+++ TASK MATERIAL +++

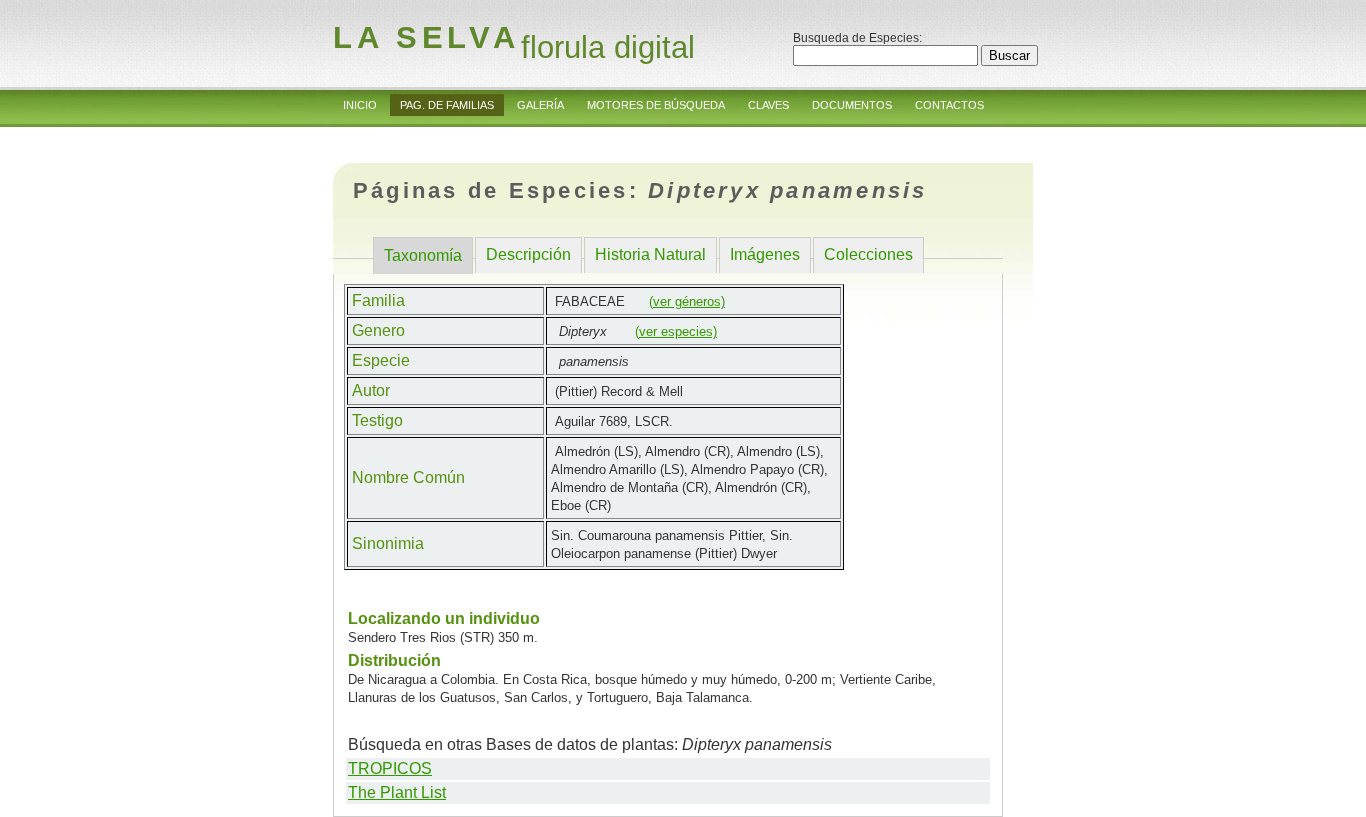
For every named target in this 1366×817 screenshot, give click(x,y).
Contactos (949, 105)
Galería (540, 105)
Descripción (528, 254)
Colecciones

+++

— WHAT THE TASK ASKS —
The output must match the records word for word, except that no pictures appear.

— SOLUTION —
For every named target in this 1366×817 screenshot, give click(x,y).
Contactos (949, 105)
Galería (540, 105)
Descripción (528, 254)
Colecciones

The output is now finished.